I don’t agree with much in this writing other than that eventual consistency is a bad choice. Distributed systems are hard but in 2024 there are enough known patterns and techniques to make them less icky. Systems built on total ordering are much more tractable than weaker protocols. Mahesh Balakrishnan’s recent paper[0] on the Shared Log abstraction is a great recipe, for example.
As an aside, I’ve never enjoyed the defeatist culture that permeated operations and distributed systems pop culture, which this post seems to re-enforce.
I think the defeatism comes from practicality. I'm at a 30 person IT org trying to do distributed systems and eventual consistency. Dont take on complexity unless you have to. And eventual consistency requires a LOT of scale before it becomes a have too.
I dont think it's necessarily a question of scale.
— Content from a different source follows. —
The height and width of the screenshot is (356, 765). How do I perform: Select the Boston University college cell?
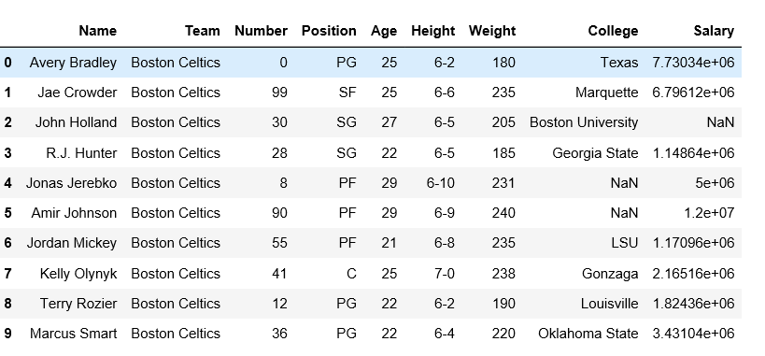coord(584,122)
Where I work, we have a lost of strategic partnerships, and all those partners have their own it systems with their own master data. It's intractable to enforce strong consistency between all of these disparate systems that don't speak to one another, and you expressly dont want to take the whole substrate offline when a single parter has a network issue. The best you can do is really eventual consistency.
> I don’t agree with much in this writing other than that eventual consistency is a bad choice
Does it really matter wherever is bad or not? As far as I know, every database that scales beyond a single node (for performance) is eventually consistent. Otherwise you've gotta wait for a sync between nodes before a response can be given, which would effectively force your cluster to have worse performance then running on single node again.
> As far as I know, every database that scales beyond a single node (for performance) is eventually consistent
That's SO not true. Spanner, Amazon's S3 are some of the biggest databases on the planet, and they are strongly consistent.
> Otherwise you've gotta wait for a sync between nodes before a response can be given, which would effectively force your cluster to have worse performance then running on single node again.
Yes, you are trading latency for fault-tolerance, but so what? What if the resulting latency is still more than good enough? There is no shortage of real large-scale applications where this is the case.
As an aside, I’ve never enjoyed the defeatist culture that permeated operations and distributed systems pop culture, which this post seems to re-enforce.
0 - https://maheshba.bitbucket.io/papers/osr2024.pdf